CALDA sent this statement:Statement by Phyllis Mervine, President, California Lyme Disease Association, an affiliate of the national Lyme Disease Association
Two standards of care have arisen in the treatment of Lyme disease, both of which are reflected in peer-reviewed, evidence-based guidelines posted on the National Guidelines Clearinghouse (NGC) maintained by the US Department of Human Health Services. The guideline promulgated by the Infectious Disease Society of America (IDSA) specifies treatment for 30 days only and assumes that remaining symptoms that patients may have reflect a self-perpetuating autoimmune response. The International Lyme and Associated Disease Society (ILADS) guideline, in contrast, assumes that unresolved symptoms reflect on-going infection and gauge the duration of treatment by the patient's individual clinical response. Many, if not the majority, of physicians treat Lyme disease with a maximum 14-30 days of oral antibiotics based on the IDSA treatment guideline. In contrast, most patients with chronic Lyme disease are treated longer term in accordance with the ILADS guideline, frequently traveling great distances to their physician. The ILADS guideline also addresses the importance of diagnosing and treating co-infections documented in the literature.
Almost half the people (49%) responding to a CALDA survey assessing the impact of the CDC case surveillance definition had their diagnosis of Lyme disease delayed an average of 4.4 years because doctors misused the CDC surveillance definition for diagnostic purposes, contrary to the CDC's own admonitions. The misuse of the CDC criteria is primarily spurred by insurance guidelines, which favor cost containment at the expense of long-term health outcomes. Delayed diagnoses in Lyme disease allow the disease to progress from one that is generally treatable to one that is more resistant or unresponsive to treatment, with devastating consequences to the patient. Patients with delayed diagnoses usually need long-term treatment in order to regain health.
Once diagnosed, insurers hold patients to their cost-preferred treatment guidelines that permit only short-term treatment protocols. Patients who remain ill are forced to seek medical treatment outside their networks. This process is part of an effort by managed care organizations to intentionally encourage chronically ill patients to disenroll, leaving the organization's profitable base consisting of those individuals healthy enough to survive cost containment. Many such patients end up on state disability rolls.
In addition, some state licensing boards have commenced actions against the community-based Lyme disease experts who treat the majority of patients with persistent Lyme disease, alleging that their treatment protocols fall below the standard of care. While all such actions have found that two standards of care exist regarding the treatment of persistent Lyme disease, a spate of actions continues to be brought forward. Medical board actions pose a much greater threat to physicians than the threat of a civil malpractice action because (a) the consequences of a single action can destroy a career, (b) the due process protections are substantially weakened, (c) actual injury or damages are not required to prove the case, and (d) the cost of litigation is state funded. Beyond this, medical board actions are subject to misuse by special interest groups, like insurance companies, who use the anonymity to operate under cloak of darkness beyond public scrutiny.

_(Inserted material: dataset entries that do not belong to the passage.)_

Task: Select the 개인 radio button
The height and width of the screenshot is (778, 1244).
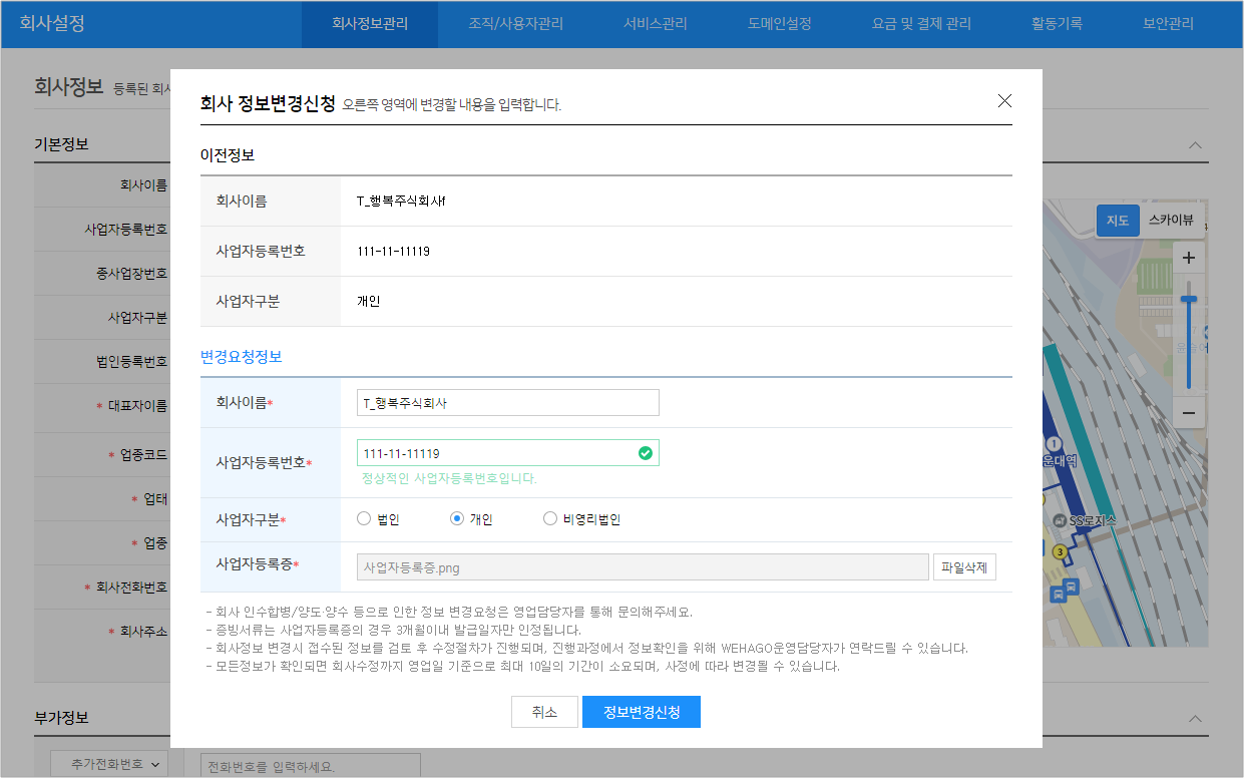Action: click(x=457, y=519)
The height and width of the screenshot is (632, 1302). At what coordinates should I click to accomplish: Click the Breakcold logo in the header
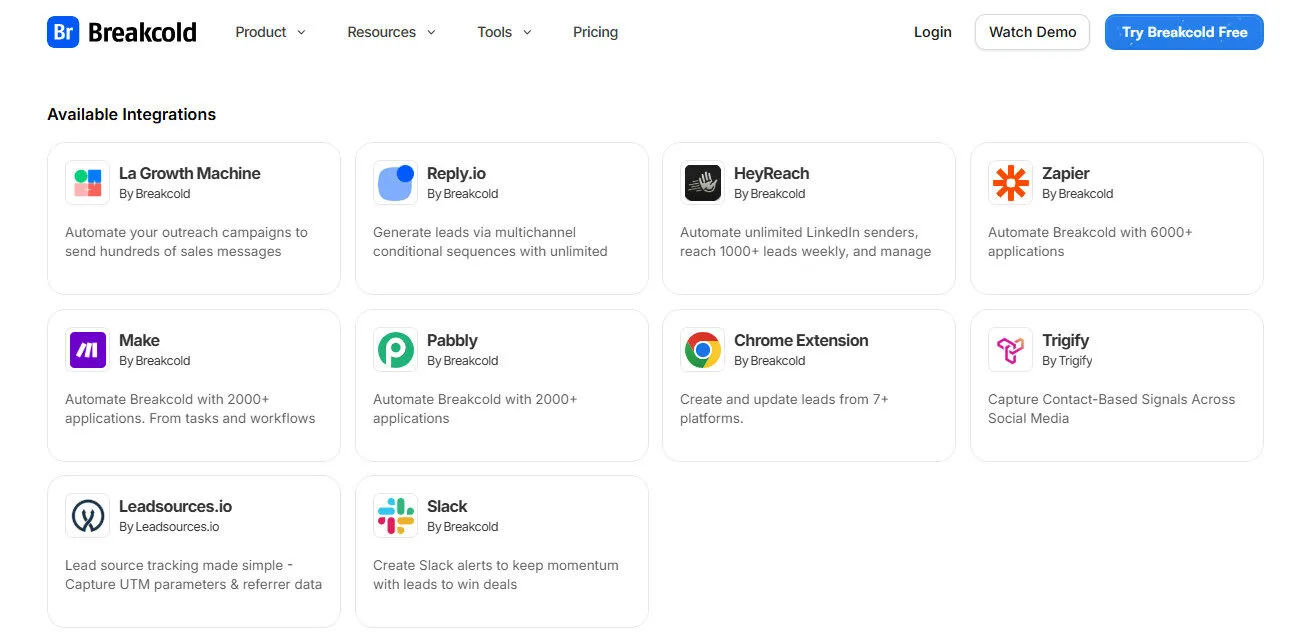(x=121, y=31)
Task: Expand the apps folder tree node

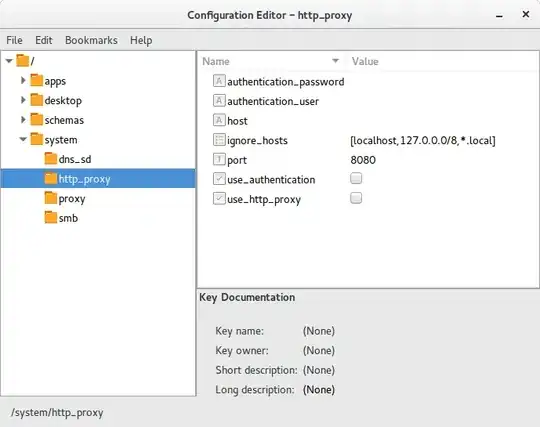Action: 23,81
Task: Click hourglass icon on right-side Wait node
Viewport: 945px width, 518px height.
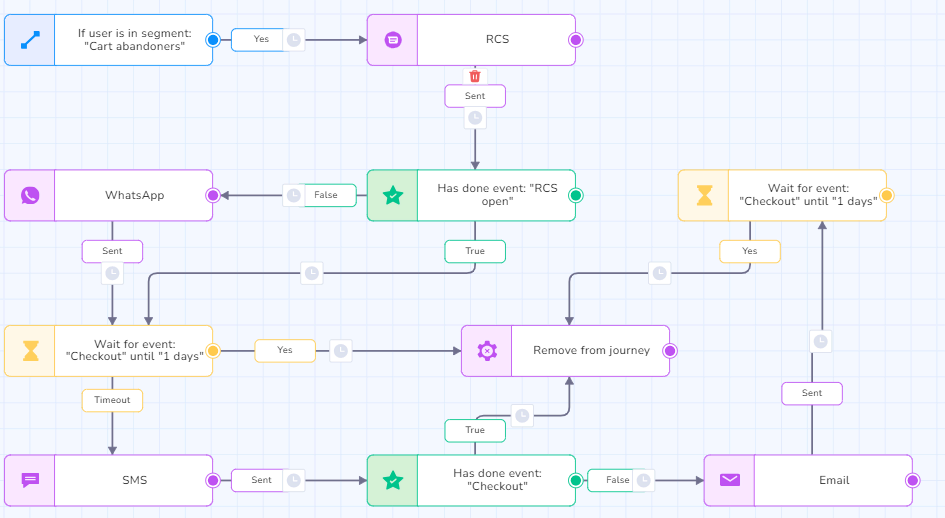Action: pyautogui.click(x=704, y=195)

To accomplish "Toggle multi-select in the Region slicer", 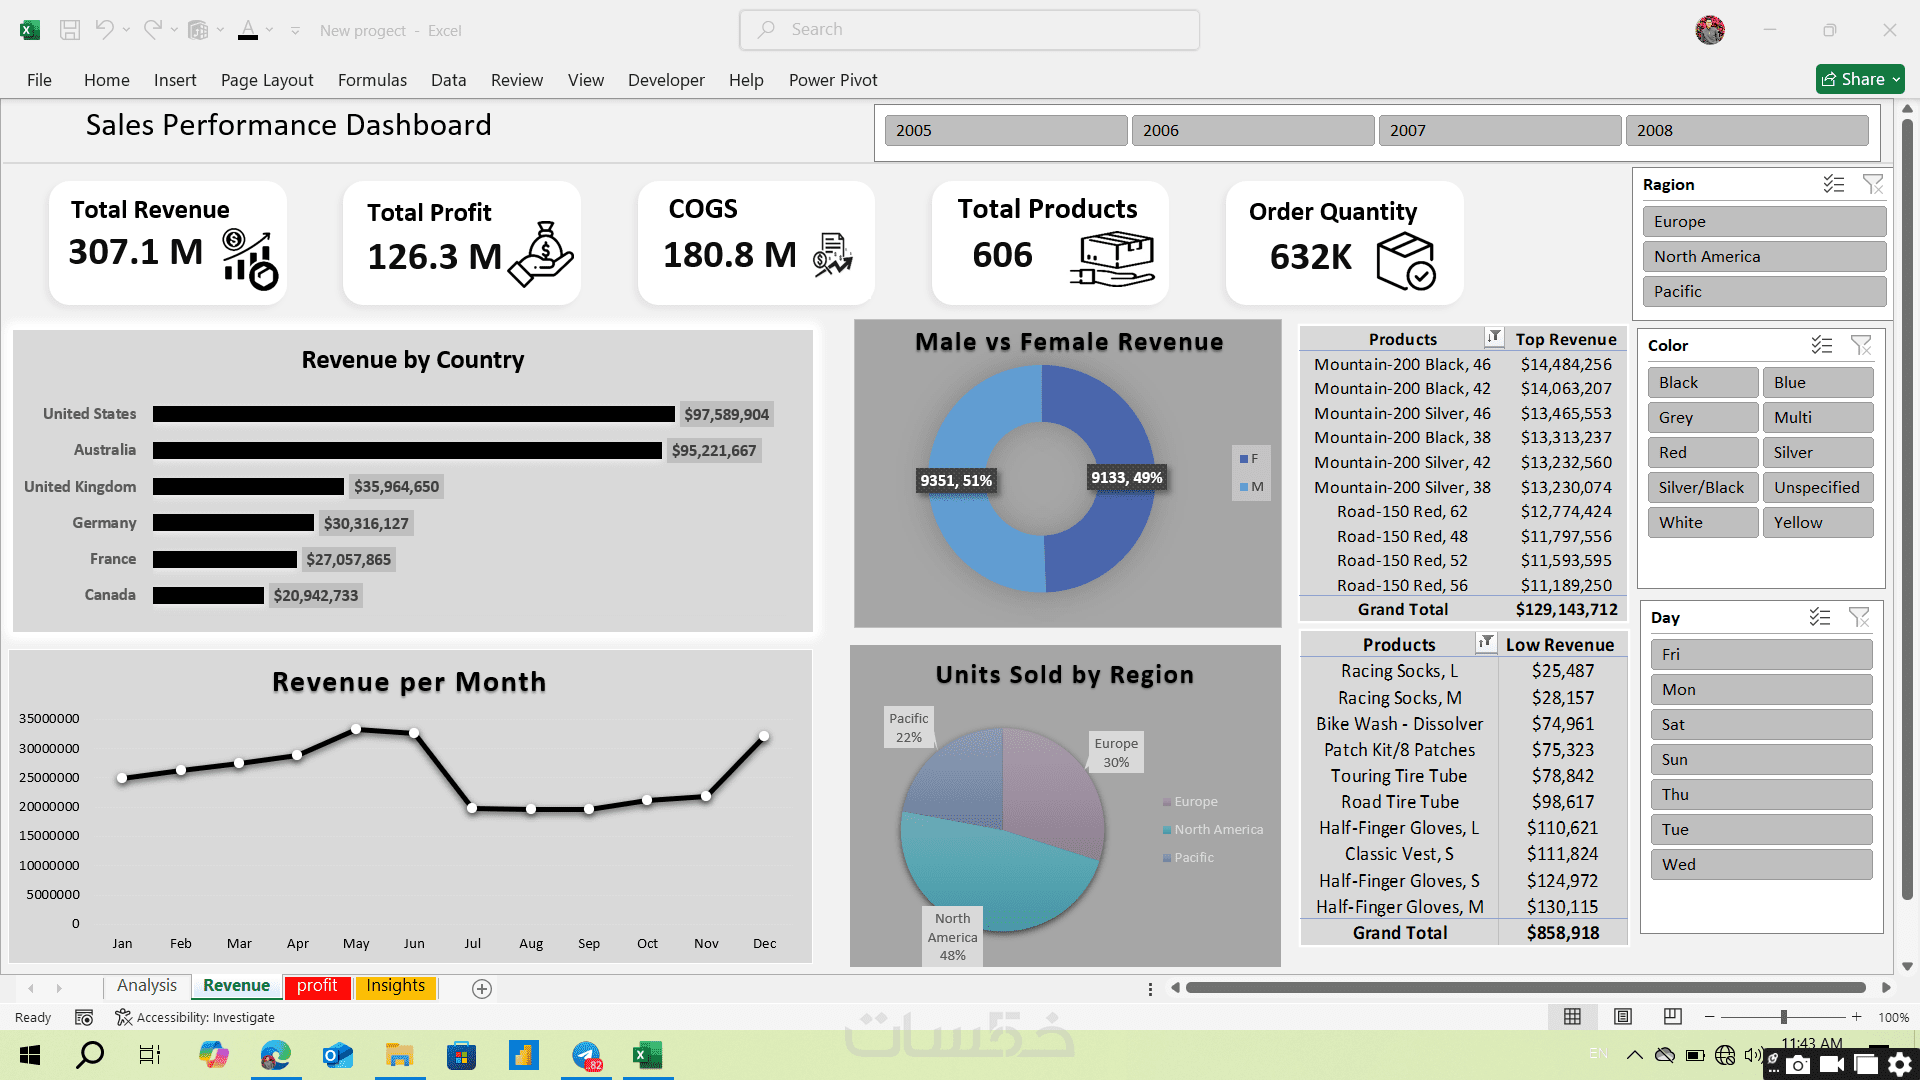I will [x=1833, y=184].
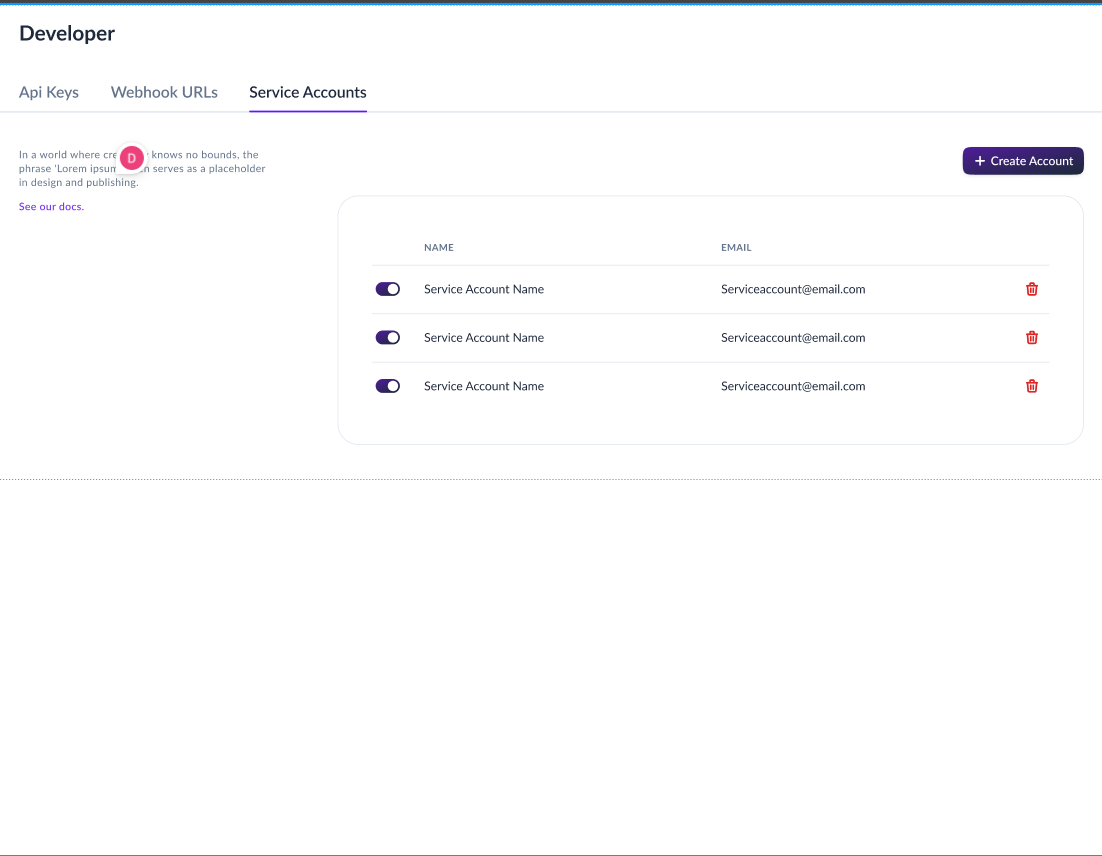Screen dimensions: 1102x856
Task: Click the second Service Account Name entry
Action: pos(484,337)
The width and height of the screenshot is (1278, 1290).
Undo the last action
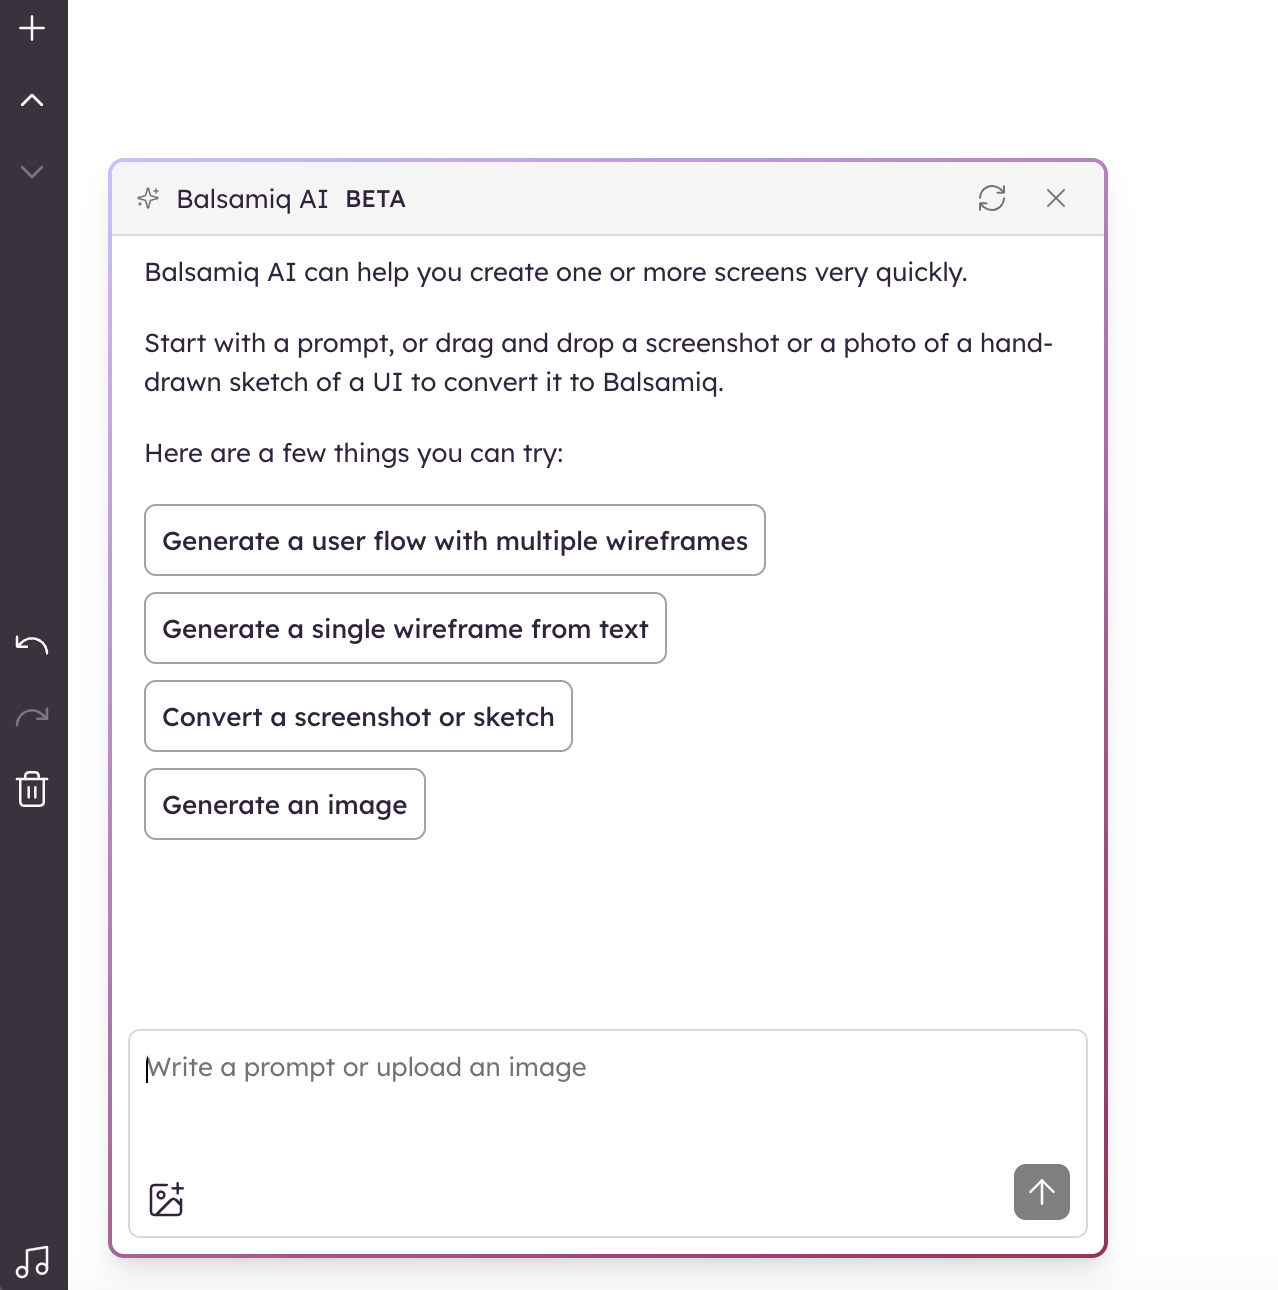click(x=32, y=645)
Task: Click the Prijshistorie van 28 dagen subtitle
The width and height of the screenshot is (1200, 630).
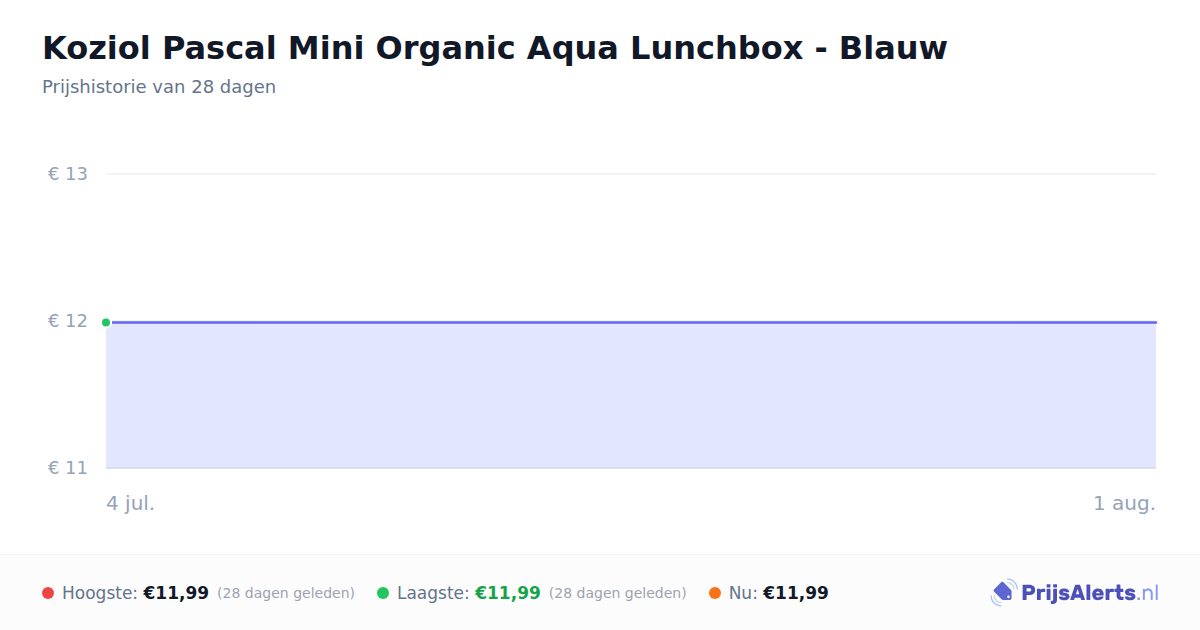Action: click(x=159, y=87)
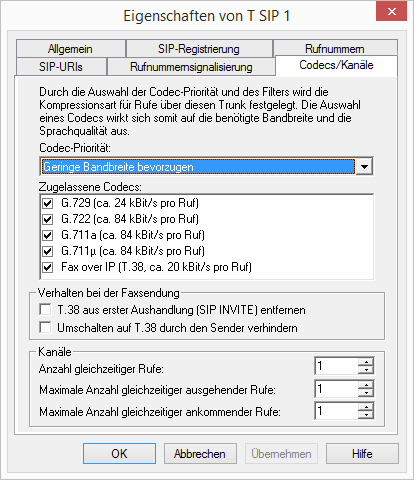This screenshot has width=414, height=480.
Task: Select the Geringe Bandbreite bevorzugen combo box
Action: [206, 166]
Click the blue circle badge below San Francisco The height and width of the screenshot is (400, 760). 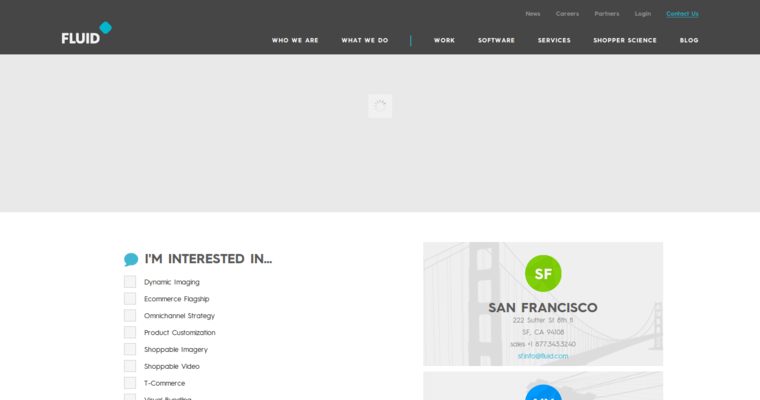click(x=543, y=393)
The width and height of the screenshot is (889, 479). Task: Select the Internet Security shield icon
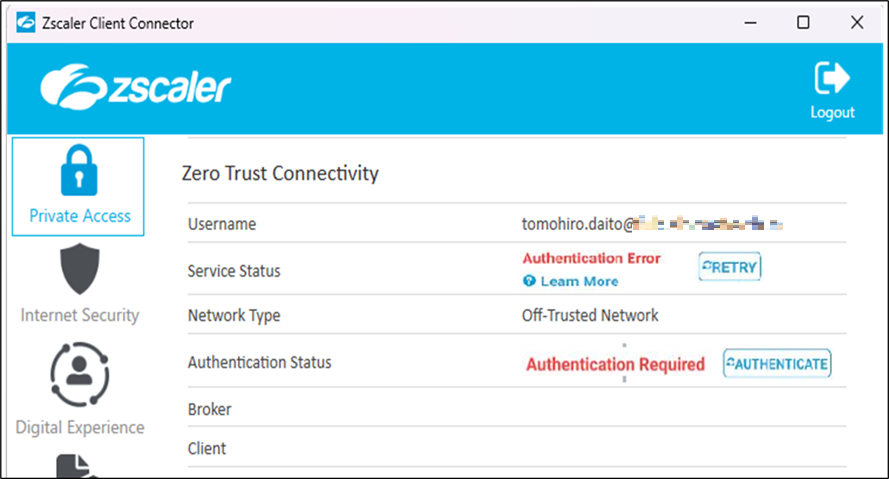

Even when the investigating body hears cases and recognizes the validity of the standard of care used by the physician, these proceedings can still become tools for intimidation, as medical boards are known for holding physician's feet to the fire on ``basic medicine procedures.'' Few physicians survive the type of scrutiny unscathed, and the chilling effect of such actions has a ripple effect throughout the medical community, deterring many physicians from treating Lyme disease. This consequence is devastating to the Lyme community, which is already underserved medically.
Doctors who take on the challenge of a new, evolving and complicated disease should be supported, not persecuted. Doctors are increasingly unwilling to take on the challenges of not only a complex disease like Lyme, but also to risk collegial blacklisting, censure, and investigation by medical boards if their patients require more than three weeks of antibiotics. CALDA is sponsoring legislation that will protect doctors who treat people with persistent Lyme disease by providing that a physician and surgeon is not subject to discipline for unprofessional conduct solely for the treatment of persistent Lyme disease. CALDA also was instrumental in passing legislation that allows the state health department to add emerging diseases to their list of lab reportable diseases. The health department has agreed to add Lyme disease to that list.
Thank you for the opportunity to make this statement.